WORK REQUIRED:
Write out, from the entries below, exactly the lines that run between the lines holding "Viewport: 917px width, 573px height." and "Given: Click the Start Ping button", inclusive, and stop there.

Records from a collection
[Start of section]

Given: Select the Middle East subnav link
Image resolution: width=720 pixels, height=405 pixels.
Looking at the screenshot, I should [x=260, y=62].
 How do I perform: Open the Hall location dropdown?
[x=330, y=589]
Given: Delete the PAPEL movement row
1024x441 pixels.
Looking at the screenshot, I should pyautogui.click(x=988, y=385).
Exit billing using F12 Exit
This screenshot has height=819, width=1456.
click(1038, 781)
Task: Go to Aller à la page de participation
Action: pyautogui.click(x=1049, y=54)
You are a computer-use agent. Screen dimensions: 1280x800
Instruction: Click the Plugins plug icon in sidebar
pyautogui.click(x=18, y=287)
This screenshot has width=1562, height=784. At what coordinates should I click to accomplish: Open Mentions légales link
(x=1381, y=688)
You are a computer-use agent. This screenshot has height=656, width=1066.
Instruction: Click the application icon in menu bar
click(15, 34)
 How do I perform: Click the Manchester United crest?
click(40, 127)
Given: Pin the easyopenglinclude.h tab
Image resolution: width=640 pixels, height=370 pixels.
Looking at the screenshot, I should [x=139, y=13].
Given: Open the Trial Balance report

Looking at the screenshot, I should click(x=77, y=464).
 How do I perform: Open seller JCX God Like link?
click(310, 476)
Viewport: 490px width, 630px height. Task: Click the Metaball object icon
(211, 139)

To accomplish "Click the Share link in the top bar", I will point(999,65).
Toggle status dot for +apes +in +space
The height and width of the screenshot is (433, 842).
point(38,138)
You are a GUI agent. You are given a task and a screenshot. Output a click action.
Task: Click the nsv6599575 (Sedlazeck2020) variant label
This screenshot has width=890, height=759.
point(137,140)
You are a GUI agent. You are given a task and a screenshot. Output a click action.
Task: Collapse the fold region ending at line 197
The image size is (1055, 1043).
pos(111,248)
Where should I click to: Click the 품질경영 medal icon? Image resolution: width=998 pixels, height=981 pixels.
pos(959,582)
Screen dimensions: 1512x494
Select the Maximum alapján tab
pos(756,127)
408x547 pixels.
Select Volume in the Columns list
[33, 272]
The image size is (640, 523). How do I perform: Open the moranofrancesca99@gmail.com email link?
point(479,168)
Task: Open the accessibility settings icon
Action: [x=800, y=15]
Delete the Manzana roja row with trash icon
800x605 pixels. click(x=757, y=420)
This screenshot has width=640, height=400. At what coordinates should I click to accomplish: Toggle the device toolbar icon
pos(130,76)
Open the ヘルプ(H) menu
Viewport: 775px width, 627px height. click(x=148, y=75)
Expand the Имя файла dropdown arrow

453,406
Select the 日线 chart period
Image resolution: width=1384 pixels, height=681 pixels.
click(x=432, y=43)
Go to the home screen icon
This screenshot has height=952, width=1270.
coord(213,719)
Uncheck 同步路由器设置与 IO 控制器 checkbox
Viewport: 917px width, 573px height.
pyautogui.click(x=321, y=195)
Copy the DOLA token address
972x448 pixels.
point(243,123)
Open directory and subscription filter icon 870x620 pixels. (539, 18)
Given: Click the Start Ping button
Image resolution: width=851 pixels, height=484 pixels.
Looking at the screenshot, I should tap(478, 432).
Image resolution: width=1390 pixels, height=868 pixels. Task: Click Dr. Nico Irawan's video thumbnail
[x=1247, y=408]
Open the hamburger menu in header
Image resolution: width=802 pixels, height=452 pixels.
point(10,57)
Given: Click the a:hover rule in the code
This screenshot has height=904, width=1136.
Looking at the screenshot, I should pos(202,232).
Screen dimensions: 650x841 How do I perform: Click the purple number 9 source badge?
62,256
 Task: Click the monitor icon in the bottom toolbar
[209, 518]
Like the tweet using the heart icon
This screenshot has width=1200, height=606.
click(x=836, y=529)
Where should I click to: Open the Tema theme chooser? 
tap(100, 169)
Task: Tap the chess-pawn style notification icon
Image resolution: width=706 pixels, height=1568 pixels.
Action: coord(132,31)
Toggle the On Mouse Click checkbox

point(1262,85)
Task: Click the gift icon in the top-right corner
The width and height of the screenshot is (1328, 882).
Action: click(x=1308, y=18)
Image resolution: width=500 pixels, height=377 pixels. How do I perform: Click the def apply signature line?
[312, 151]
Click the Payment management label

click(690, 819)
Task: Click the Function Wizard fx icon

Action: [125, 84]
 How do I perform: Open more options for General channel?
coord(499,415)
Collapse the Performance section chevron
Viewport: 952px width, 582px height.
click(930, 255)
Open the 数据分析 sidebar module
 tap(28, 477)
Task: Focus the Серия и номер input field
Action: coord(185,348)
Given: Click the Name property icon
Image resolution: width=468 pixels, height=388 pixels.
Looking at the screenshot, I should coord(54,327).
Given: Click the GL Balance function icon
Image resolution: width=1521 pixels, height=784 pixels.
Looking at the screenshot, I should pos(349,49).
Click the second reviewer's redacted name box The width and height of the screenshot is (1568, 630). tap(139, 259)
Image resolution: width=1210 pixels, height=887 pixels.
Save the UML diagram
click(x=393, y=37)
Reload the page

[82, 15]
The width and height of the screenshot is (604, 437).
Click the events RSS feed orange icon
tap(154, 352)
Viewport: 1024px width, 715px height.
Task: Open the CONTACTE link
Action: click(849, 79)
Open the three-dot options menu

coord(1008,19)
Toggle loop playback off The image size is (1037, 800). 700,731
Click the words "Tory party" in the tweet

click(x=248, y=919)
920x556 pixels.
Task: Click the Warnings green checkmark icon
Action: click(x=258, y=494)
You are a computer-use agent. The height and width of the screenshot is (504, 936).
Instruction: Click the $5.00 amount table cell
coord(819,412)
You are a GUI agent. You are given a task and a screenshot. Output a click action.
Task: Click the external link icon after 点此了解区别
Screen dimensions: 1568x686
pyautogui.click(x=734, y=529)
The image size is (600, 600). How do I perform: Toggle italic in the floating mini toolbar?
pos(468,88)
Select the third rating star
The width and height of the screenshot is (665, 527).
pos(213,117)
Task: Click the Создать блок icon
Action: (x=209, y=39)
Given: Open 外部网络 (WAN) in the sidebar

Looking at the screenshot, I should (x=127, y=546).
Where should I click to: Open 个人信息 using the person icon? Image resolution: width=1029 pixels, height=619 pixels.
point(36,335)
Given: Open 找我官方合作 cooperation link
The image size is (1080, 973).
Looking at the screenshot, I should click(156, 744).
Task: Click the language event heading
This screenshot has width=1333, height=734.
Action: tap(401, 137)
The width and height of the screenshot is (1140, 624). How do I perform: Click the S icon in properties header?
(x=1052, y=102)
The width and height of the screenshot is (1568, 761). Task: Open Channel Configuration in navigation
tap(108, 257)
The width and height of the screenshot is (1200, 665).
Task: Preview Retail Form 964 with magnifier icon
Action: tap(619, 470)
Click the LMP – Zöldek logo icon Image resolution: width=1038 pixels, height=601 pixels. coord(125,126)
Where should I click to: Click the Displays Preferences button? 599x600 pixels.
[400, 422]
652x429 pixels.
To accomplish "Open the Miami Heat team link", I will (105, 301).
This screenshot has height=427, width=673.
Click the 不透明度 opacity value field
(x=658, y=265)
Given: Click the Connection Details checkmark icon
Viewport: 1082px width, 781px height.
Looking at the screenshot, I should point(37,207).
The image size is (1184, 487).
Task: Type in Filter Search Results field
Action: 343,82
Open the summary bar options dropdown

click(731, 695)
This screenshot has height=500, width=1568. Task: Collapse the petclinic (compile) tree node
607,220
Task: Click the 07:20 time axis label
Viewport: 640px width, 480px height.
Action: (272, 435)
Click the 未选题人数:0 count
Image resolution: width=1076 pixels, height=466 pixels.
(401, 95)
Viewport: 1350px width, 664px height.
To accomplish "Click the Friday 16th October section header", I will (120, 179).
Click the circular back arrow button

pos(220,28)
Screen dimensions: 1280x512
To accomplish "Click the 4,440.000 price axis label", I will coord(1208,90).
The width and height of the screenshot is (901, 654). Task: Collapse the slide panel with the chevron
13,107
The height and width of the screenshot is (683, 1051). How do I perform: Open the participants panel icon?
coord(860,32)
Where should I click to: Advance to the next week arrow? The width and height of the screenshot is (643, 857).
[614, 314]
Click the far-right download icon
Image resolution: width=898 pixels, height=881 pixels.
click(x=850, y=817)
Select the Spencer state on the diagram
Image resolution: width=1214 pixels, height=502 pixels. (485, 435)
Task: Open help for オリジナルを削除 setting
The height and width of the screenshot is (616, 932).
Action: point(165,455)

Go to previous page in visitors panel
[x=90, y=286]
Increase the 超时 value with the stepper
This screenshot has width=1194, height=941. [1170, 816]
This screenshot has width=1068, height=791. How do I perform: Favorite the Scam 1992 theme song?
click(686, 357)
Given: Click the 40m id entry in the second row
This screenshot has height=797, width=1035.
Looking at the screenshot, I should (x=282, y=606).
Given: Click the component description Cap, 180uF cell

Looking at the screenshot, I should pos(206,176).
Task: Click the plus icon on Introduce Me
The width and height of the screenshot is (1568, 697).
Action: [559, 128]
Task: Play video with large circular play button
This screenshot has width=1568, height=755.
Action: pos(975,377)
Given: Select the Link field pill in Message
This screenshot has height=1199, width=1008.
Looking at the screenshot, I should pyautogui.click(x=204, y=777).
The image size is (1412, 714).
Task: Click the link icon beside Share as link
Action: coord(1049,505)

[End of section]

EXERCISE ANSWER:
Viewport: 917px width, 573px height.
pyautogui.click(x=321, y=195)
Copy the DOLA token address
972x448 pixels.
point(243,123)
Open directory and subscription filter icon 870x620 pixels. (539, 18)
Given: Click the Start Ping button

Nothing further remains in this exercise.